The announcement was backed by the director of the Centers for Disease Control and Prevention (CDC), the acting commissioner of the Food and Drug Administration (FDA), and White House chief medical advisor Dr. Anthony Fauci, among others.
However, many scientists and other health experts both inside and outside of the government have continually criticized the plan. They have claimed the data supporting boosters was not compelling and argued that, while the FDA approved third doses for immunocompromised Americans, the push to give them to the general public was premature.
The plan also drew international backlash from those who argued the U.S. should not launch a booster campaign when billions of people around the world have not gotten their first dose yet. Earlier this month, the World Health Organization (WHO) extended its request that wealthy countries hold off on giving boosters until at least the end of the year.
Those arguments appeared to be bolstered when federal health regulators said earlier this month that they needed more time to review Moderna’s application for booster shots, forcing the Biden Administration to delay offering third shots to those who received that vaccine.
Now, Pfizer recipients will be the only people who may be eligible for boosters by the initial deadline, though that depends on a forthcoming decision from an FDA expert advisory committee that is set to vote Friday on whether or not to recommend approval.

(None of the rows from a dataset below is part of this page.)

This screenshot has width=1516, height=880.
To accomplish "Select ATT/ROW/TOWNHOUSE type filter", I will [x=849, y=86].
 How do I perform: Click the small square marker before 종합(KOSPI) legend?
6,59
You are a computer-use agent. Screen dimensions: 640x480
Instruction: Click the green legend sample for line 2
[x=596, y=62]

Debate Continues in Crucial Week
More contradictory information has been coming out in the days leading up to the highly anticipated decision.
On Monday, an international group of 18 scientists, including some at the FDA and the WHO, published a review in The Lancet arguing that there is no credible data to show the vaccines’ ability to prevent severe disease declined substantially over time, so boosters are not yet needed for the general, non-immunocompromised public.

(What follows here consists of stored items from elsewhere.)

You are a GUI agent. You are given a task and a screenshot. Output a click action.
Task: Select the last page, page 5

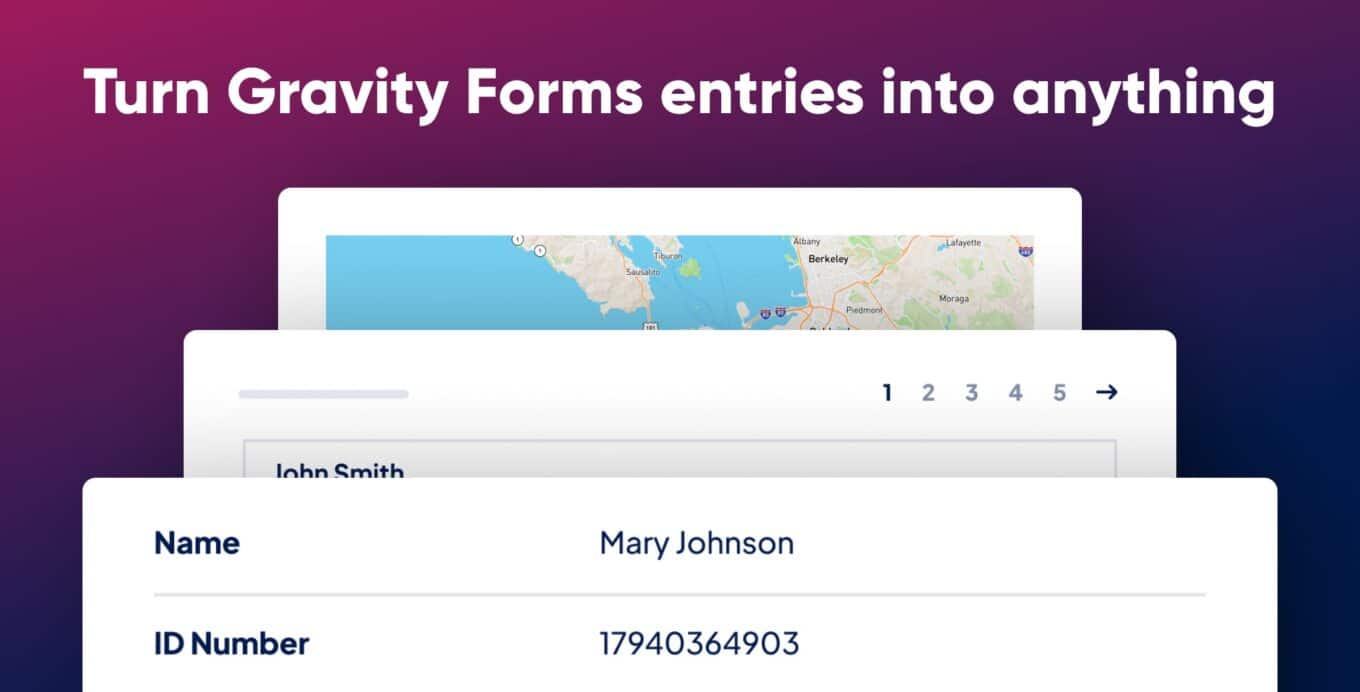pos(1060,392)
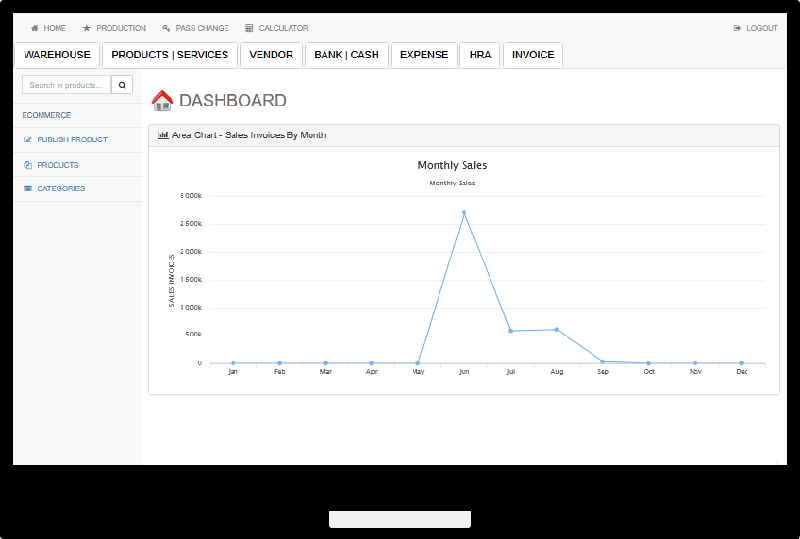The image size is (800, 539).
Task: Click the logout icon at top right
Action: 737,28
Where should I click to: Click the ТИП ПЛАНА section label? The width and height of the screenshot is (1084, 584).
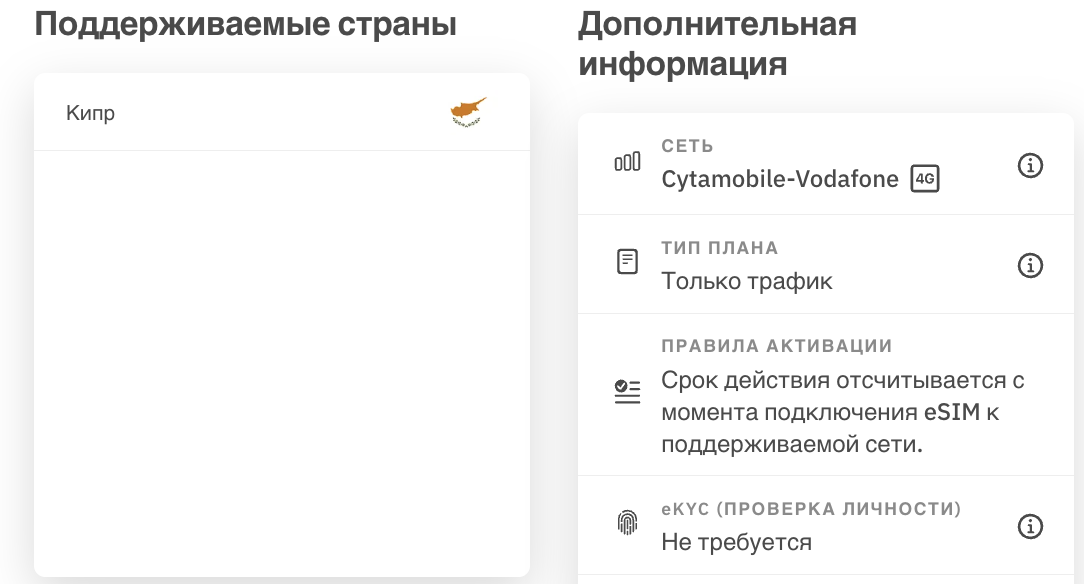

The experts claimed that any advantage boosters may provide does not outweigh the benefit of giving the extra doses to all those who are unvaccinated worldwide.
On the other side, a study released Wednesday in The New England Journal of Medicine found that people who received a third shot of Pfizer in Israel were much less likely to develop severe COVID than those who just had the first two jabs.
The same day, both Pfizer and Moderna published data backing that up as well. Pfizer released an analysis that said data on boosters and the Delta variant from both Israel and the U.S. suggested “that vaccine protection against COVID-19 infection wanes approximately 6 to 8 months following the second dose.”
Moderna also published data, that has not yet been peer-reviewed, which also found its jab provided less immunity and protection against severe disease as time went on.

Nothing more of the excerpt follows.